▶ [Goal of the exercise] Give every line of the rows below as a JSON list of strings, one string per line, with blank lines skipped. Omit the pictures from your answer.

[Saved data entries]
════════════════════
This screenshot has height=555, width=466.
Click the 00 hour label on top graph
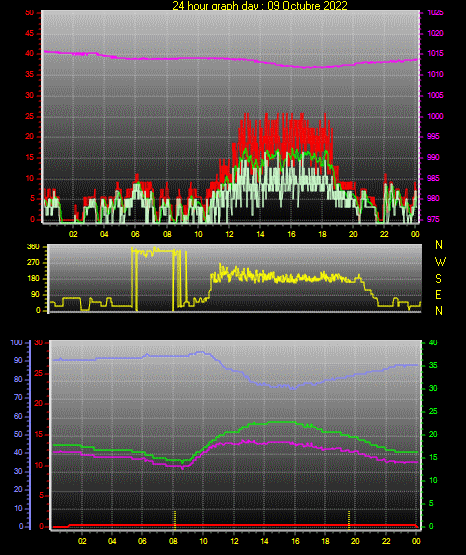click(x=415, y=234)
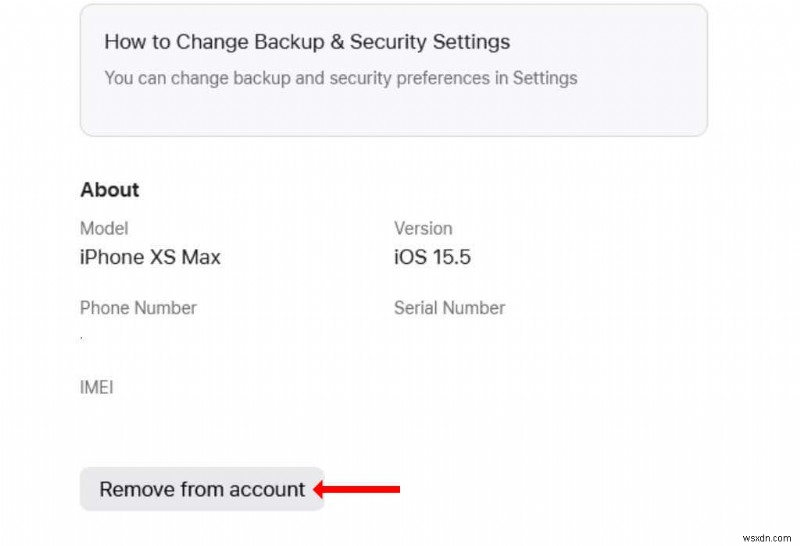The width and height of the screenshot is (800, 546).
Task: Click empty space at bottom of info card
Action: pyautogui.click(x=393, y=115)
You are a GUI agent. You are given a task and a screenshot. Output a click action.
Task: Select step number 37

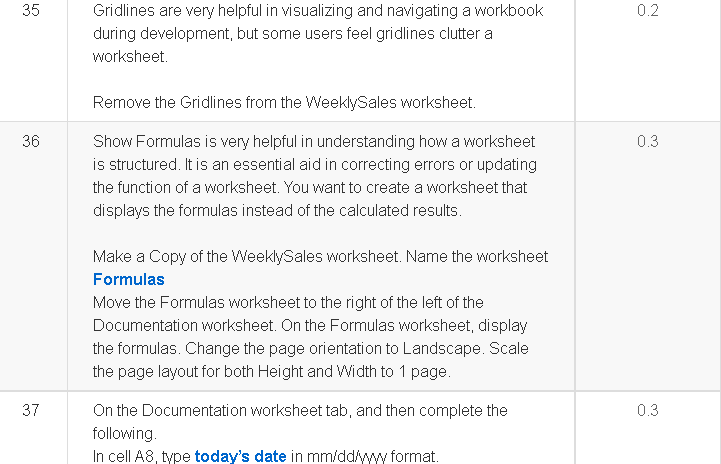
════════════════════
▶ [Correct output]
[
  "This screenshot has height=555, width=466.",
  "Click the 00 hour label on top graph",
  "click(x=415, y=234)",
  "The width and height of the screenshot is (800, 546).",
  "Task: Click empty space at bottom of info card",
  "Action: pyautogui.click(x=393, y=115)",
  "You are a GUI agent. You are given a task and a screenshot. Output a click action.",
  "Task: Select step number 37"
]